Every line of the data below is to be written out again exactly.

Segment Open

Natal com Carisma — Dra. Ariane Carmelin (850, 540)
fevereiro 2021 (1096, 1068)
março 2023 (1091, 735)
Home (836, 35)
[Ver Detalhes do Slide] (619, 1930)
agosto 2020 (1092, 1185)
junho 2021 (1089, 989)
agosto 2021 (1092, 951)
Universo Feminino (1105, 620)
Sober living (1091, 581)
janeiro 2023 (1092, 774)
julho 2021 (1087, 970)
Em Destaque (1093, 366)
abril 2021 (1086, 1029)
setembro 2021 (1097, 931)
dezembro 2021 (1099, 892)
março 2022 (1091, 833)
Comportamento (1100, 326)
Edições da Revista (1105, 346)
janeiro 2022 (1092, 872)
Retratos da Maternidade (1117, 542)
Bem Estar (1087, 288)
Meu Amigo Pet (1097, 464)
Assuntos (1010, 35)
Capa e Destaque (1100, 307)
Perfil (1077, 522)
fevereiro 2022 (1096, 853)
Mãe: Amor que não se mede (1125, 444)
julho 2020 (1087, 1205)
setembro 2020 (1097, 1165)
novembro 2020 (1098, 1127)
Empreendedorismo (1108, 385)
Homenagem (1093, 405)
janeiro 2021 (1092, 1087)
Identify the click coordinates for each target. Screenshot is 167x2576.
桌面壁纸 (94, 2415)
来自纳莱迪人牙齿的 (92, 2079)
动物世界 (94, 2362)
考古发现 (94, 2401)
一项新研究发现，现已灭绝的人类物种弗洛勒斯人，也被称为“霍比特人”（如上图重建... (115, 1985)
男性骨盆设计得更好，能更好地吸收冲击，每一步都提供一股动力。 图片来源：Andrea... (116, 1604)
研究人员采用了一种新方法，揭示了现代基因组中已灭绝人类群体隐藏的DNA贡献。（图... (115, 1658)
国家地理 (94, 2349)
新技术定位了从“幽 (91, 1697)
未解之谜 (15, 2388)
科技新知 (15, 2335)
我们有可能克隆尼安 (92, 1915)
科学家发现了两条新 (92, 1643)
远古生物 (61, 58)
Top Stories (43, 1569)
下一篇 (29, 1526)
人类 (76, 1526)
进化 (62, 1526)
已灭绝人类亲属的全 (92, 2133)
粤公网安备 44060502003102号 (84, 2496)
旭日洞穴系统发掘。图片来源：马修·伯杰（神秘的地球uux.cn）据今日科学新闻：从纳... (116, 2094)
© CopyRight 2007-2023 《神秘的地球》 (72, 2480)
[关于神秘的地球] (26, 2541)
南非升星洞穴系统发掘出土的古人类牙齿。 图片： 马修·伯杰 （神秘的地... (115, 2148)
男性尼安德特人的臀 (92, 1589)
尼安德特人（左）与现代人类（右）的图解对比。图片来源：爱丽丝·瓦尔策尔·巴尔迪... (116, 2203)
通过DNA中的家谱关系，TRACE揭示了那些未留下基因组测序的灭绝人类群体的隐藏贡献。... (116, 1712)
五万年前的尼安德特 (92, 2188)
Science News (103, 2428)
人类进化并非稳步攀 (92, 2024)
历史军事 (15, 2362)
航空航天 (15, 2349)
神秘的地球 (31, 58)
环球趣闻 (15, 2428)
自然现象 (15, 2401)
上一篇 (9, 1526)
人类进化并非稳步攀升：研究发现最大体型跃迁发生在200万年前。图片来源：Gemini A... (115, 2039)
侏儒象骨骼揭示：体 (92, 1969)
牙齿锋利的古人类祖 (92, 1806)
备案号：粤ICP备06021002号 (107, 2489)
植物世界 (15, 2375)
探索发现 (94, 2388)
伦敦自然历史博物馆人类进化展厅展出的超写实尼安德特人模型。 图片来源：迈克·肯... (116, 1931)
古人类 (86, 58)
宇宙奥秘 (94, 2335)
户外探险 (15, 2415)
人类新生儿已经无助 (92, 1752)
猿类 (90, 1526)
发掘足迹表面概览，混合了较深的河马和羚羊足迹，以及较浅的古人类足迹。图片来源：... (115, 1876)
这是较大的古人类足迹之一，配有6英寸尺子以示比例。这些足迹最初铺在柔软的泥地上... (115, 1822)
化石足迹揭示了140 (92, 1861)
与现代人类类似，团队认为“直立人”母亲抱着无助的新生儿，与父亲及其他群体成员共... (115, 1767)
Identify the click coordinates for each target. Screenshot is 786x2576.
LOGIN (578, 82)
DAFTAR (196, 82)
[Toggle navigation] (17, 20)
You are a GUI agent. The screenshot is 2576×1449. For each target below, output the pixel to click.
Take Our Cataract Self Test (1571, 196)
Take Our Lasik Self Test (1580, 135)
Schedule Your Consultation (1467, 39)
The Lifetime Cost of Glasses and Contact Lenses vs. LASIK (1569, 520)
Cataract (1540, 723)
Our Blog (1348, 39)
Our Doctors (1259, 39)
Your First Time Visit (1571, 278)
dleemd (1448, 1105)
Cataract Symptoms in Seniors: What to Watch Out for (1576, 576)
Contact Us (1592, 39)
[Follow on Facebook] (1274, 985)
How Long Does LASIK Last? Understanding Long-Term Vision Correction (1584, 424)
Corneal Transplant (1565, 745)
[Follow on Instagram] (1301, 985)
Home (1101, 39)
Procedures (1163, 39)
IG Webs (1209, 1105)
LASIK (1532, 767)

Segment Closed

_Output_
Natal com Carisma — Dra. Ariane Carmelin (850, 540)
fevereiro 2021 (1096, 1068)
março 2023 (1091, 735)
Home (836, 35)
[Ver Detalhes do Slide] (619, 1930)
agosto 2020 (1092, 1185)
junho 2021 (1089, 989)
agosto 2021 (1092, 951)
Universo Feminino (1105, 620)
Sober living (1091, 581)
janeiro 2023 (1092, 774)
julho 2021 (1087, 970)
Em Destaque (1093, 366)
abril 2021 (1086, 1029)
setembro 2021 (1097, 931)
dezembro 2021 (1099, 892)
março 2022 (1091, 833)
Comportamento (1100, 326)
Edições da Revista (1105, 346)
janeiro 2022 (1092, 872)
Retratos da Maternidade (1117, 542)
Bem Estar (1087, 288)
Meu Amigo Pet (1097, 464)
Assuntos (1010, 35)
Capa e Destaque (1100, 307)
Perfil (1077, 522)
fevereiro 2022 (1096, 853)
Mãe: Amor que não se mede (1125, 444)
julho 2020 (1087, 1205)
setembro 2020 (1097, 1165)
novembro 2020 (1098, 1127)
Empreendedorismo (1108, 385)
Homenagem (1093, 405)
janeiro 2021 (1092, 1087)
Identify the click coordinates for each target. Screenshot is 167x2576.
桌面壁纸 (94, 2415)
来自纳莱迪人牙齿的 (92, 2079)
动物世界 (94, 2362)
考古发现 (94, 2401)
一项新研究发现，现已灭绝的人类物种弗洛勒斯人，也被称为“霍比特人”（如上图重建... (115, 1985)
男性骨盆设计得更好，能更好地吸收冲击，每一步都提供一股动力。 图片来源：Andrea... (116, 1604)
研究人员采用了一种新方法，揭示了现代基因组中已灭绝人类群体隐藏的DNA贡献。（图... (115, 1658)
国家地理 (94, 2349)
新技术定位了从“幽 (91, 1697)
未解之谜 (15, 2388)
科技新知 (15, 2335)
我们有可能克隆尼安 (92, 1915)
科学家发现了两条新 (92, 1643)
远古生物 (61, 58)
Top Stories (43, 1569)
下一篇 (29, 1526)
人类 (76, 1526)
进化 (62, 1526)
已灭绝人类亲属的全 (92, 2133)
粤公网安备 44060502003102号 (84, 2496)
旭日洞穴系统发掘。图片来源：马修·伯杰（神秘的地球uux.cn）据今日科学新闻：从纳... (116, 2094)
© CopyRight 2007-2023 《神秘的地球》 (72, 2480)
[关于神秘的地球] (26, 2541)
南非升星洞穴系统发掘出土的古人类牙齿。 图片： 马修·伯杰 （神秘的地... (115, 2148)
男性尼安德特人的臀 (92, 1589)
尼安德特人（左）与现代人类（右）的图解对比。图片来源：爱丽丝·瓦尔策尔·巴尔迪... (116, 2203)
通过DNA中的家谱关系，TRACE揭示了那些未留下基因组测序的灭绝人类群体的隐藏贡献。... (116, 1712)
五万年前的尼安德特 (92, 2188)
Science News (103, 2428)
人类进化并非稳步攀 (92, 2024)
历史军事 (15, 2362)
航空航天 (15, 2349)
神秘的地球 (31, 58)
环球趣闻 (15, 2428)
自然现象 (15, 2401)
上一篇 (9, 1526)
人类进化并非稳步攀升：研究发现最大体型跃迁发生在200万年前。图片来源：Gemini A... (115, 2039)
侏儒象骨骼揭示：体 (92, 1969)
牙齿锋利的古人类祖 (92, 1806)
备案号：粤ICP备06021002号 (107, 2489)
植物世界 (15, 2375)
探索发现 (94, 2388)
伦敦自然历史博物馆人类进化展厅展出的超写实尼安德特人模型。 图片来源：迈克·肯... (116, 1931)
古人类 (86, 58)
宇宙奥秘 (94, 2335)
户外探险 (15, 2415)
人类新生儿已经无助 (92, 1752)
猿类 (90, 1526)
发掘足迹表面概览，混合了较深的河马和羚羊足迹，以及较浅的古人类足迹。图片来源：... (115, 1876)
这是较大的古人类足迹之一，配有6英寸尺子以示比例。这些足迹最初铺在柔软的泥地上... (115, 1822)
化石足迹揭示了140 (92, 1861)
与现代人类类似，团队认为“直立人”母亲抱着无助的新生儿，与父亲及其他群体成员共... (115, 1767)
Identify the click coordinates for each target. Screenshot is 786x2576.
LOGIN (578, 82)
DAFTAR (196, 82)
[Toggle navigation] (17, 20)
You are a GUI agent. The screenshot is 2576×1449. For each target below, output the pixel to click.
Take Our Cataract Self Test (1571, 196)
Take Our Lasik Self Test (1580, 135)
Schedule Your Consultation (1467, 39)
The Lifetime Cost of Glasses and Contact Lenses vs. LASIK (1569, 520)
Cataract (1540, 723)
Our Blog (1348, 39)
Our Doctors (1259, 39)
Your First Time Visit (1571, 278)
dleemd (1448, 1105)
Cataract Symptoms in Seniors: What to Watch Out for (1576, 576)
Contact Us (1592, 39)
[Follow on Facebook] (1274, 985)
How Long Does LASIK Last? Understanding Long-Term Vision Correction (1584, 424)
Corneal Transplant (1565, 745)
[Follow on Instagram] (1301, 985)
Home (1101, 39)
Procedures (1163, 39)
IG Webs (1209, 1105)
LASIK (1532, 767)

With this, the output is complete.